Transcribe each record exactly, but omit pictures.

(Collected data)
☆ ☆ ☆ ☆ ☆

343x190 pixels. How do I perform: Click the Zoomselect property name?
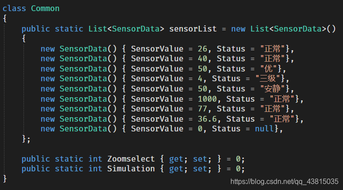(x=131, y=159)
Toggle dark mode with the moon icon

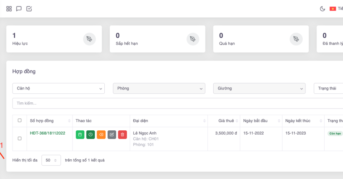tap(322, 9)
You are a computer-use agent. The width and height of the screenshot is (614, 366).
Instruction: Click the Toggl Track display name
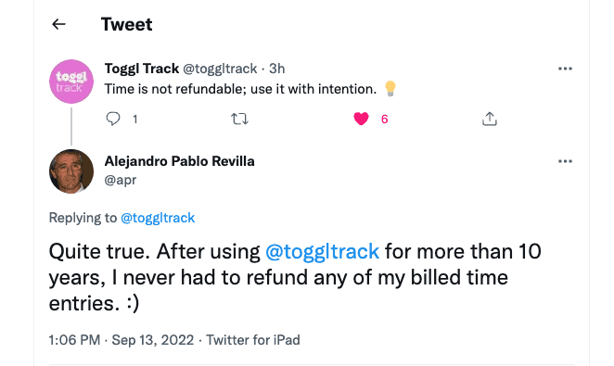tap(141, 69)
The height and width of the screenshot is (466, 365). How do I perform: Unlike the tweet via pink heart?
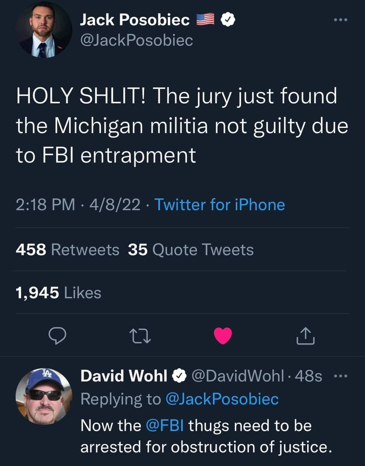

☆ ☆ ☆ ☆ ☆

# Exercise response
343x190 pixels. How do I perform: Click the Zoomselect property name?
(x=131, y=159)
Toggle dark mode with the moon icon

tap(322, 9)
You are a computer-use agent. The width and height of the screenshot is (614, 366).
Instruction: Click the Toggl Track display name
tap(141, 69)
The height and width of the screenshot is (466, 365). How do I perform: Unlike the tweet via pink heart?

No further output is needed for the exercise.